Of the nearly $2 million of damage Hearne suffered, $350,000 was on washed-out bridges, four in all, including the Hackberry, where repairs are about two weeks away from being completed. The state was only able to send $350,000 to Hearne, meaning the city has to foot the bill for the rest of the repairs.
But according to Walton, taxes will not be raised. Instead, they'll divert funds from other projects to work on infrastructure.
"It's a matter of priority, and of course, to keep the flooding down, or the chance for flooding, improving drainage is a very high priority."
"I feel like, if another bad one comes, we'll be flooded again," said resident Mattie McCoslin.
"I've been down to city hall on several occasions, saying to do this, do that, and trying to get them to work with us," said Reverend Larry Blackmon of the city's First Baptist Church, who was also affected by the flood waters.

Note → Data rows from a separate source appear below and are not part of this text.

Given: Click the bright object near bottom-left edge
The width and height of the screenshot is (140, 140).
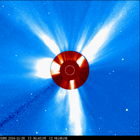Looking at the screenshot, I should click(37, 133).
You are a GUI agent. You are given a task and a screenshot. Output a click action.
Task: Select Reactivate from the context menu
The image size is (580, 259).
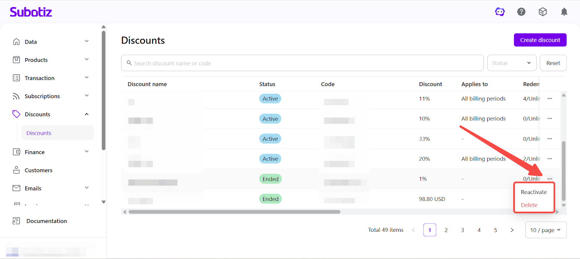(534, 192)
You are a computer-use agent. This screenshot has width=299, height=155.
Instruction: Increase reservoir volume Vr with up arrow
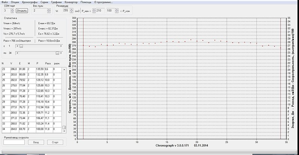[x=71, y=9]
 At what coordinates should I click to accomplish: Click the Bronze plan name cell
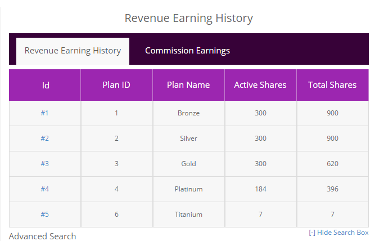188,113
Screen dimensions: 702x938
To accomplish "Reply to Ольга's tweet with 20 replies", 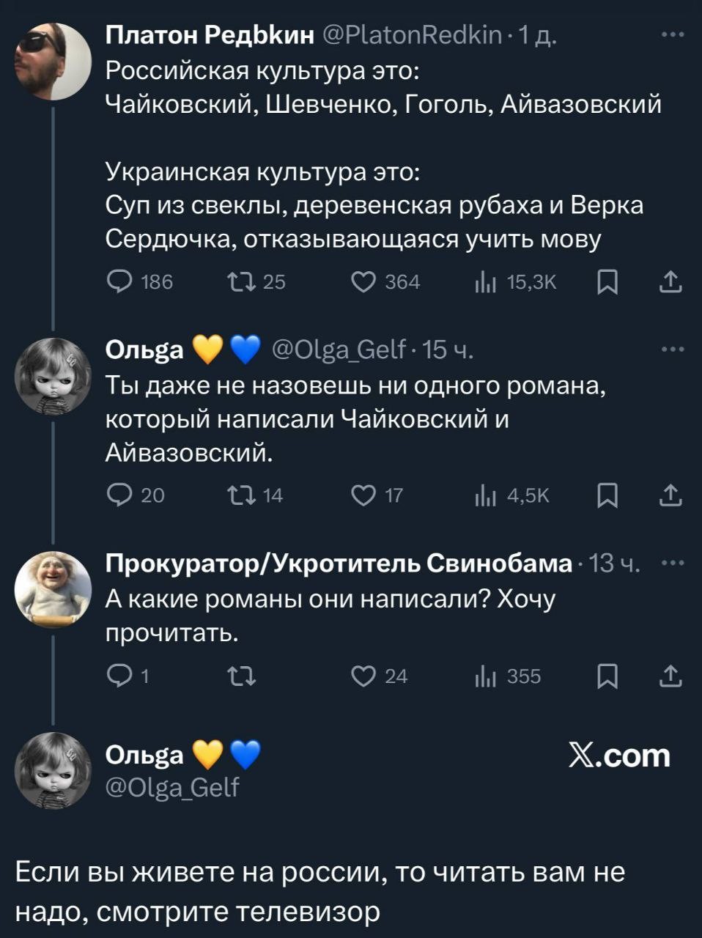I will [x=118, y=496].
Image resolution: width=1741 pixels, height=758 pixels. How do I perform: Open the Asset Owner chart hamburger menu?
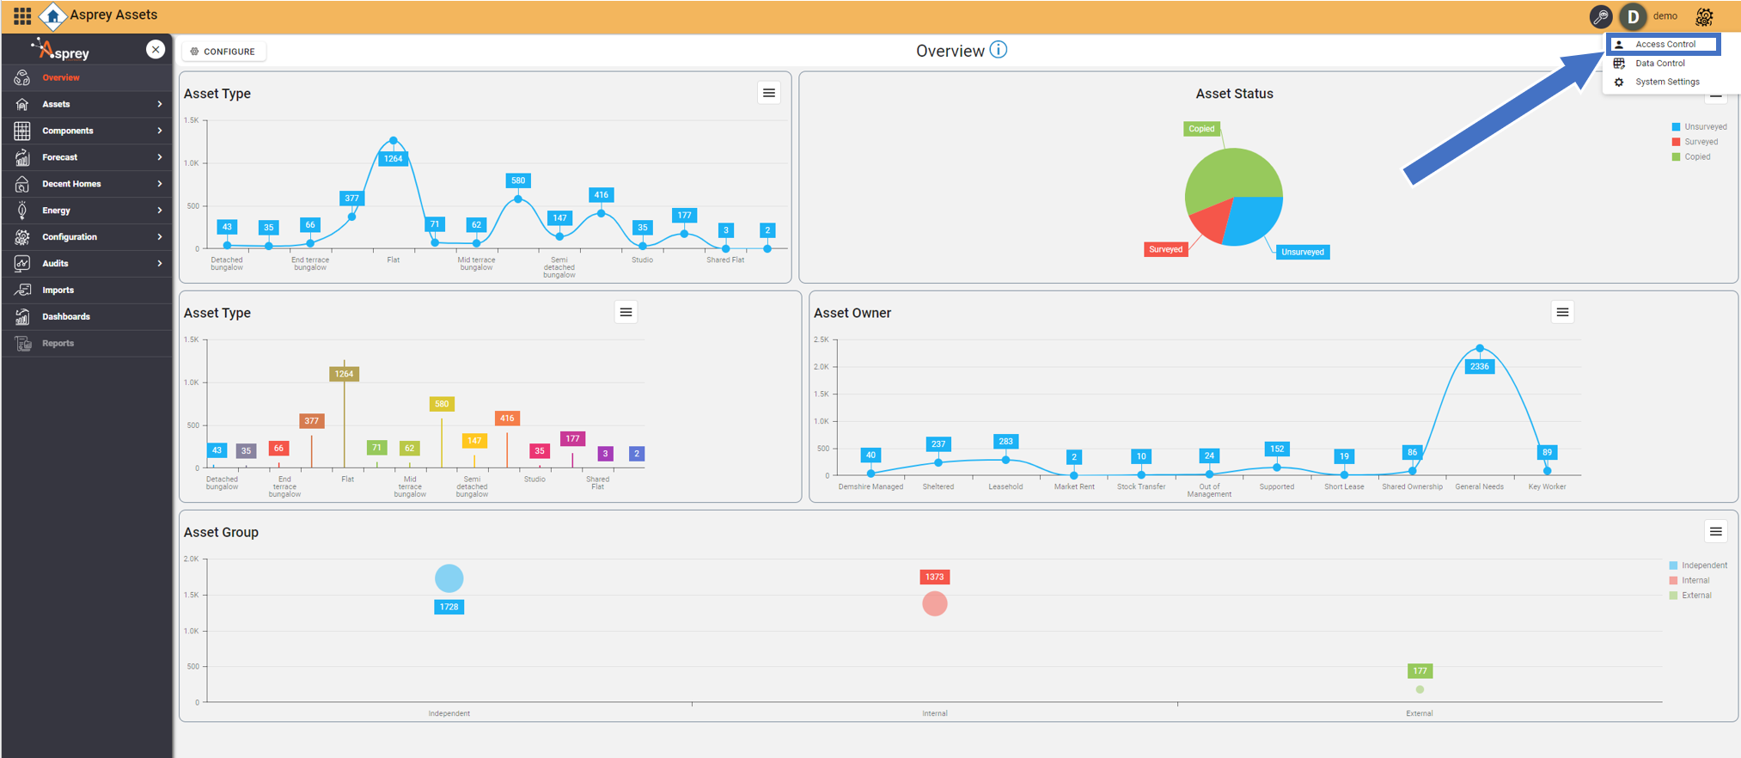pos(1562,313)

Residents in the hardest hit areas mark the anniversary with water marks still on the walls. Most are frustrated with the city, the speed of the repairs, and are scared another flood might happen. Most did not have flood insurance. Some still don't. They dip into their savings to repair and replace. Retirement, for many, has been pushed back. It's quite the sour note, but damaged pianos and frayed nerves haven't broken this community.
"The community came together as one," said McCoslin, "and we were all visiting each other, seeing if everyone was OK. And that means a lot to you."
But they look to the skies and to the forecast, waiting for the inevitable.
"When we get our six inch rain, we'll see if we flood again," said Blackmon. "If we don't we'll feel better."